The Parker ministry was the third ministry of the Colony of New South Wales, and was led by Henry Parker. Parker was elected in the first free elections for the New South Wales Legislative Assembly held in March 1856 and, following the failure of the Donaldson and Cowper Governments to maintain the confidence of the Assembly, was asked to form Government.

The title of Premier was widely used to refer to the Leader of Government, but not enshrined in formal use until 1920.

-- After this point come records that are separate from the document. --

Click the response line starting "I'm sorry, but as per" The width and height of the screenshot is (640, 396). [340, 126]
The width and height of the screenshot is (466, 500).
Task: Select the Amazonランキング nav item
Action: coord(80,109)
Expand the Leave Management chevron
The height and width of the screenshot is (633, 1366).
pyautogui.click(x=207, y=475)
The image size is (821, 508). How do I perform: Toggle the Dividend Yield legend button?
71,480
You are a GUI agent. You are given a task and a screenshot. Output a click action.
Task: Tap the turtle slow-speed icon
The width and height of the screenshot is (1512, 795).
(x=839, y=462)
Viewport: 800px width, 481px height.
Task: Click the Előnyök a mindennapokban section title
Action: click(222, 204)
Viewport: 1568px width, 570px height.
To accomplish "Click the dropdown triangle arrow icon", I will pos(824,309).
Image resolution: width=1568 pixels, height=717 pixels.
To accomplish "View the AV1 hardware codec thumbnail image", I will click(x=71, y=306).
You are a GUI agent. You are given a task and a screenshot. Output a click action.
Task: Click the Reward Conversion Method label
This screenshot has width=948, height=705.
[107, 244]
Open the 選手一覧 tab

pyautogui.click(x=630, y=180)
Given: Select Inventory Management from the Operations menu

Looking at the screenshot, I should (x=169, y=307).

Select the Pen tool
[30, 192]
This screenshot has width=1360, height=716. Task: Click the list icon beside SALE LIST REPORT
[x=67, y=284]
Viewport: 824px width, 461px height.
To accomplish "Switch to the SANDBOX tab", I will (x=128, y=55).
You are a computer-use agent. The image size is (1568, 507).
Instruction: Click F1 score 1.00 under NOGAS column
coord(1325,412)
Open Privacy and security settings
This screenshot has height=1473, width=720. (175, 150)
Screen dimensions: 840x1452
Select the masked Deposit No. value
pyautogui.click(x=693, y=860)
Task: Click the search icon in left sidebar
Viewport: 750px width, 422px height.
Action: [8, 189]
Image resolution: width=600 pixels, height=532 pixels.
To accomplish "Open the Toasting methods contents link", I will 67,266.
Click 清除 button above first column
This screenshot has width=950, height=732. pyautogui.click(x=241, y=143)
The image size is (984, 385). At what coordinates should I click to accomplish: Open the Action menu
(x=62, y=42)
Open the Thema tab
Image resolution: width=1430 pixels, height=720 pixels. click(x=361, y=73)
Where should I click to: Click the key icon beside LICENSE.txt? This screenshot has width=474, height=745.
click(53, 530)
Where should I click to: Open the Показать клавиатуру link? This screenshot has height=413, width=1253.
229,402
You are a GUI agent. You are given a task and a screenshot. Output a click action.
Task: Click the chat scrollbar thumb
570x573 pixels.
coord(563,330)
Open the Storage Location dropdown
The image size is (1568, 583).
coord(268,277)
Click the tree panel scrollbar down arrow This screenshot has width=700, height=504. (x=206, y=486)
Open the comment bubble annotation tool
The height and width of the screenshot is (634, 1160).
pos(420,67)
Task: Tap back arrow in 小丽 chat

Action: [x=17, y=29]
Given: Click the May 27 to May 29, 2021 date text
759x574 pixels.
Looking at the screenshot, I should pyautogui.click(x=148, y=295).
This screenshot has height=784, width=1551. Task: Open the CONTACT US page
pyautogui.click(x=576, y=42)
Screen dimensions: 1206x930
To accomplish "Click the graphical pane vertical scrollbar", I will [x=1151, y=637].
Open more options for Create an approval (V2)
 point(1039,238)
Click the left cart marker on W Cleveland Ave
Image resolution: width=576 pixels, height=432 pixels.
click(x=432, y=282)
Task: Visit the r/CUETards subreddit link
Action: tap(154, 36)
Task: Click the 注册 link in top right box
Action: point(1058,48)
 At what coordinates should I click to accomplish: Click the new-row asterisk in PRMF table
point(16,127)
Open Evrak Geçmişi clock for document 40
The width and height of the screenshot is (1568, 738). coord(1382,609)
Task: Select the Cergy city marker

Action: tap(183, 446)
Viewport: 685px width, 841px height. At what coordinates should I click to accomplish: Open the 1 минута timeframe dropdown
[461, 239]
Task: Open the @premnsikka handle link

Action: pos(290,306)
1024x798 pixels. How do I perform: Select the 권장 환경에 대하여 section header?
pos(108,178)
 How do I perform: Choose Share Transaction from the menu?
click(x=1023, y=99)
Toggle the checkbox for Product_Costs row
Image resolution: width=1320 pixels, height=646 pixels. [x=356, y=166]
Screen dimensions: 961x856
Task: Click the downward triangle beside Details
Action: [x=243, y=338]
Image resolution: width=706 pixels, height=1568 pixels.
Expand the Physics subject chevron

There was no party system in New South Wales politics until 1887. Under the constitution, ministers were required to resign to recontest their seats in a by-election when appointed. Henry Parker narrowly won the by election for Parramatta. John Darvall comfortably won the by-election for Cumberland North Riding, and William Manning comfortably won the by-election for Cumberland South Riding, Stuart Donaldson was defeated at the by election for Sydney Hamlets, however he re-gained a seat in the parliament at the November by-election for Cumberland South Riding, Only John Hay (Murrumbidgee) was re-elected unopposed.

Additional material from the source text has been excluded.